Aangezien de gestelde bekendheid van het RAW merk niet vast stond op grond van het overgelegde bewijsmateriaal, werd G-Star bij het eerdere tussenvonnis toegelaten tot het leveren van aanvullend bewijs en oordeelde de rechtbank dat het zinvol was dat nogmaals een marktonderzoek zou worden verricht. In het onderhavige tussenvonnis komt de rechtbank na overleg met partijen tot de benoeming van een deskundige en een nadere vraagstelling.

"Indien de bekendheid van het RAW merk en het vereiste verband komen vast te staan, dan ligt de conclusie voor de hand dat het gebruik van de tekens door PepsiCo afbreuk zal doen aan, in ieder geval, het onderscheidend vermogen van het merk."

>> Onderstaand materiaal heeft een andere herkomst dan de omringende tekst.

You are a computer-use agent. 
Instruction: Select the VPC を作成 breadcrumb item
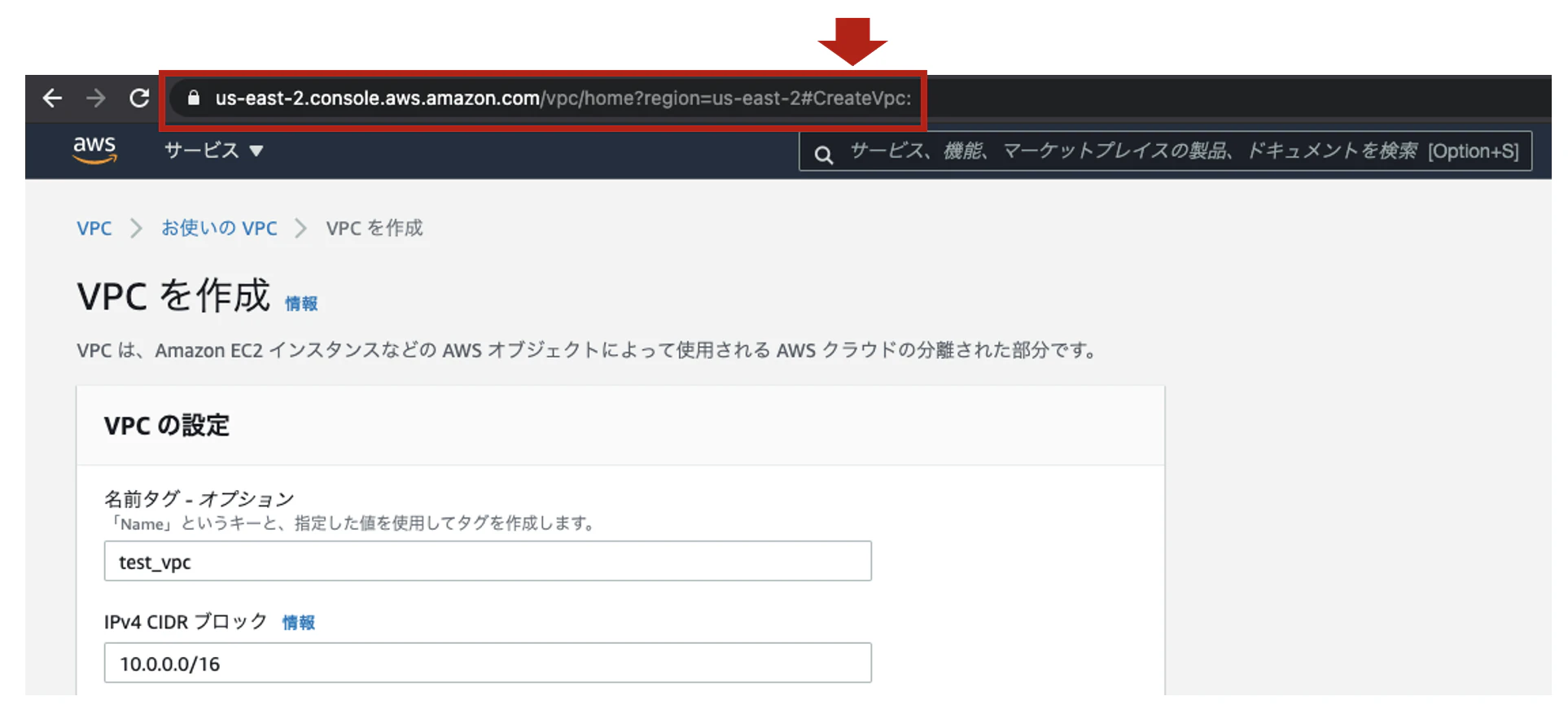pyautogui.click(x=374, y=229)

2.27. Het voorgaande leidt tot de tussenconclusie dat het in het tussenvonnis opgedragen bewijs dient te worden uitgebreid, zodat G-Star thans dient te bewijzen:

- dat het RAW merk en/of de G-STAR RAW merken zijn aan te merken als in de Gemeenschap c.q. de Benelux bekende merken;
- dat het publiek een verband legt tussen de in het tussenvonnis onder 2.4 en 4.12 weergegeven tekens en een of meer van deze merken;
- feiten en omstandigheden waaruit moet worden afgeleid dat ongerechtvaardigd voordeel wordt getrokken uit, of afbreuk wordt gedaan aan het onderscheidend vermogen van een of meer van deze merken.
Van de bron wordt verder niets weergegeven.